Sen. Harry Brown (R) of Onslow, Sen. Brent Jackson (R) of Sampson, Sen. Tommy Tucker (R) of Union, and Sen. Andrew Brock (R) of Davie will all be returning to the legislature in 2017 after running unopposed.
Impact of Election Results on CRMCA in South Carolina – Ben Homeyer, CRMCA SC Lobbyist
South Carolina did not have many surprises on election night. As expected, Donald Trump took all of South Carolina’s nine electoral votes, and the congressional delegation remained unchanged after a solid night for the GOP in South Carolina.
Sen. Tim Scott (R) was elected to his first full term. Sen. Scott was first appointed by Gov. Nikki Haley (R) to fill the seat held by former Sen. Jim DeMint, who resigned in 2012.
Every member of the US House of Representatives with a challenger won re-election in convincing fashion.
At the SC State House
The 2017-2018 session of the South Carolina legislature will welcome many new legislators to the State House in January after several retirements and incumbent upsets in the June primaries. Republicans retained their majorities in both the Senate and the House and picked up two seats in the House to now hold an 80-44 majority. The Senate maintained the current balance with a 28-18 republican majority.
Notable SC State House Upsets:
Republican primary upsets, mostly in upstate districts, were a recurring theme for the 2016 election cycle. Two that could most effect the CRMCA are:
Sen. Larry Martin (R-Pickens, District 2) lost to former Rep. Rex Rice (R) in a primary runoff in June. Sen. Martin was the chairman of the Senate Judiciary Committee. Rice, who previously served in the South Carolina House from 1995 to 2010, faced no opposition in the general election. Senator Rice has been a long standing advocate for the construction industry in his previous stint in the SC House of Representatives.

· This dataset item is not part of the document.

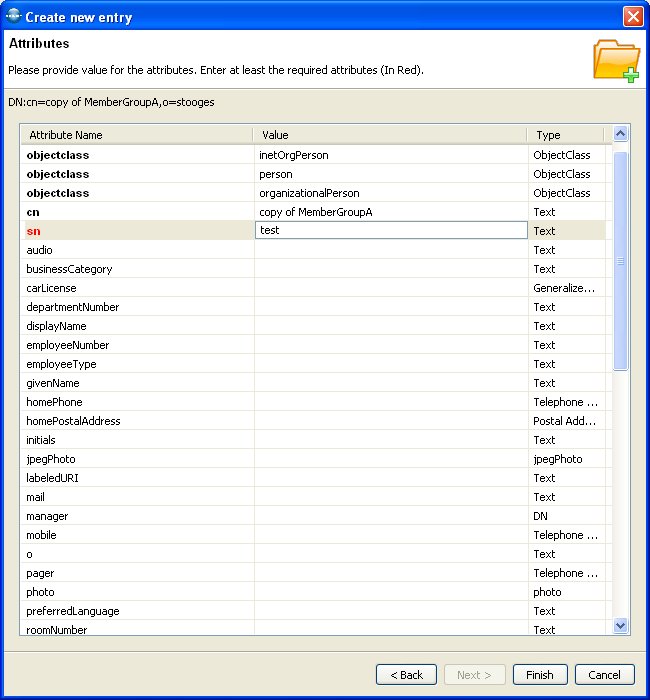The image size is (650, 700).
Task: Click the value cell for homePhone
Action: (x=391, y=402)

Sen. Wes Hayes (R-York, District 15) lost to Wes Climer (R) in a primary. Sen. Hayes was the chairman of the Senate Banking and Insurance Committee. Climer, who did not face November opposition, is a financial advisor with the Climer Group of Wells Fargo in Charlotte, N.C., and previously served as chairman of the York County Republican Party. Mr. Climer has stated on numerous occasions that he is committed to being a resource for the business community in the State. With the departure of Senator Hayes Senator Cromer has moved up to become the Chairman of Banking and Insurance.
The SC Senate had a turnover rate at just under 20% and the House was right at 15%.
Of the nine new Senators for 2017 seven are republican and two are democrats. Of those elected three have construction and development backgrounds. Two were former members of the House of Representatives and were always very friendly towards the construction industry.
The Chairman that CRMCA typically deals with will return for 2017. In the House Brian White – Ways and Means, Bill Sandifer – LCI (Although will face a challenger on Dec. 6 for the spot) and Rita Allison – Transportation. In the Senate CRMCA issues have had dealings across more committees between the mining bills, road bills, and items like life cycle costing and safety issues. Senate Chairman we deal with include Hugh Leatherman – finance, Luke Rankin – Judiciary, Danny Verdin – Agriculture, Ronnie Cromer for insurance, Larry Grooms – Transportation, and Thomas Alexander for LCI.
CRMCA looks forward to the 2017 legislative session in both states and will continue to fight for the ready mixed concrete industry and our issues!